First off, Michael Weinreb wrote a piece in Grantland yesterday about the Pirates emerging from the depths of their 20-year funk and how a generation of Pirate fans that have never really experienced winning baseball have dealt with everything. It’s a pretty great read, and I swear I’m not just saying that because I’m in the article.
Now let’s talk about the Cardinals. The Cards lost last night, which means that the Pirates enter this series back in the driver’s seat for the final wild card.

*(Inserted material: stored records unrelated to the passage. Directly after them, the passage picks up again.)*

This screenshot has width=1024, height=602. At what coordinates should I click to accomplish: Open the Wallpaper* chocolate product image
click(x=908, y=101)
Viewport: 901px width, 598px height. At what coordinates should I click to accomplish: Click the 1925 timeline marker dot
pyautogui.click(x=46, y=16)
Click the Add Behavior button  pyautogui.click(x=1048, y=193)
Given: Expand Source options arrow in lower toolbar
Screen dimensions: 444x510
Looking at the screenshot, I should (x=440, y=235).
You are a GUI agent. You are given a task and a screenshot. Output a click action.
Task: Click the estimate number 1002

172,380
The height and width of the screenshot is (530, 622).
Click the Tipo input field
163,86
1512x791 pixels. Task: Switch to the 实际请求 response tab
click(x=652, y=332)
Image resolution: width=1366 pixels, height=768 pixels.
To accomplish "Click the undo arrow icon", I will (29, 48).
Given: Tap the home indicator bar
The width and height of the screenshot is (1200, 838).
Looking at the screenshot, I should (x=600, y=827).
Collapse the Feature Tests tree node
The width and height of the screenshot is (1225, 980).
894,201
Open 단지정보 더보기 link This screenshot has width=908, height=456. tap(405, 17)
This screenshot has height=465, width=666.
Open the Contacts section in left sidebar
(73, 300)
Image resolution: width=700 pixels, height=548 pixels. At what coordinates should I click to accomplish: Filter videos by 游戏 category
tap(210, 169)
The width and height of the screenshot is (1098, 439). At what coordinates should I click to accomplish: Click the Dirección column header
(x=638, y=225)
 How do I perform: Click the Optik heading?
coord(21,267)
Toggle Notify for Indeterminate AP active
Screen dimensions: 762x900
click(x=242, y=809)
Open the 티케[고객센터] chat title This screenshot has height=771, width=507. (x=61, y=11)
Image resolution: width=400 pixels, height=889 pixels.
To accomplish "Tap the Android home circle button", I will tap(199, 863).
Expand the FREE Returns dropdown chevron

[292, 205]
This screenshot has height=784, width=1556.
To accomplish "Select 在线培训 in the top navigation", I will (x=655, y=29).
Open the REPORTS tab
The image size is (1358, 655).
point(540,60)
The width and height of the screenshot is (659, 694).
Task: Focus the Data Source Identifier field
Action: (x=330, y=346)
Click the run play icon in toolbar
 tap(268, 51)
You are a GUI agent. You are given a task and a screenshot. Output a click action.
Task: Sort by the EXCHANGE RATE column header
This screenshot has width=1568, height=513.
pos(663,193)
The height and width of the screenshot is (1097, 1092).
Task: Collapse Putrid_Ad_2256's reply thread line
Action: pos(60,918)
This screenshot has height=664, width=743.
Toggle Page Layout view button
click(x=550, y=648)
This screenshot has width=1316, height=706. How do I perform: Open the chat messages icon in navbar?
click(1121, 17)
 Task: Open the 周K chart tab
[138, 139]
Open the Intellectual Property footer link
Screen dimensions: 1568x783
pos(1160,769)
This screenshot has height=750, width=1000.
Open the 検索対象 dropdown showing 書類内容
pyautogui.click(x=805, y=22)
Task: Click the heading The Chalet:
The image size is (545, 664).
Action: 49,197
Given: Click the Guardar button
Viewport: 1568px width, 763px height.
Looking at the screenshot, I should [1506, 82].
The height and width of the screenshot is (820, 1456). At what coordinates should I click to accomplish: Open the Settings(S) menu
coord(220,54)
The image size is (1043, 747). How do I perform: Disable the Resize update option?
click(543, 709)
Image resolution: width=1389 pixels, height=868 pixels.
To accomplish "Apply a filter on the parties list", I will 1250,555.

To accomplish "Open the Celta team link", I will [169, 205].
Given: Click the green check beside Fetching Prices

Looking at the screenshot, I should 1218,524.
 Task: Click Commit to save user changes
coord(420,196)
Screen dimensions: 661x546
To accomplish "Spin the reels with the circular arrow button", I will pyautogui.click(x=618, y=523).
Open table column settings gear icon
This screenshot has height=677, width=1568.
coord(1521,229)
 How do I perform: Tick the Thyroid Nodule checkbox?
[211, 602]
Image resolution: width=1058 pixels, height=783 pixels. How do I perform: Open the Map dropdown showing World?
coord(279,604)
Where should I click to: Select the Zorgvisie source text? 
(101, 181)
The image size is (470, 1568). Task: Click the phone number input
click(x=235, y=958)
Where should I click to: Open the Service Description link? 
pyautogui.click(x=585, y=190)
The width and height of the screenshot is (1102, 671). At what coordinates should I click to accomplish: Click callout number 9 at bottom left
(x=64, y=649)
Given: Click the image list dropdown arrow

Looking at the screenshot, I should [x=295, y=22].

The reality of this series is that one game is separating two teams with 44 games left on the schedule; if the Pirates sweep here they have a nice but by no means insurmountable four-game cushion, if the Cardinals sweep here they only have a two-game lead on the Pirates (of course we need to keep the Giants/Dodgers in mind, but for now let’s pretend like the Pirates and Cardinals are the only two teams in this race).
All of that being said, it’d be really nice to see the Pirates step up and play good baseball in a meaningful series. The Pirates have had plenty of meaningful baseball to play over the last two weeks here, and they haven’t really stepped up to the occasion. They weren’t bad against the Reds, but they certainly weren’t good enough to win two of three games. The same is mostly true of their series against Arizona. They were flat-out awful in most of the recently-concluded series against the Dodgers. The Pirates might be able to make the playoffs by kicking the crap out of the Astros and Cubs and Brewers and Mets in September and having that separate them from the rest of the wild card pack, but it’d be much, much easier for them to simply put some space between themselves and their competitors by beating them. It’d make me feel better about where this season is headed and how the Pirates stack up against the rest of the NL in general, too.
The big thing to watch this weekend is James McDonald, of course. He starts tonight and will try to snap out of his second-half funk. I’ve been pretty adamant that I don’t think fatigue is his problem, but then I’m still not sure what his problem is and so I’m just hoping it’s something that he and Ray Searage have isolated. Bedard and Karstens follow him, with Jake Westbrook, Lance Lynn, and Jaime Garcia going for the Cardinals. The Pirates’ schedule gets easier from here on out, but it’d be nice for them to start putting some wins on the board with this series.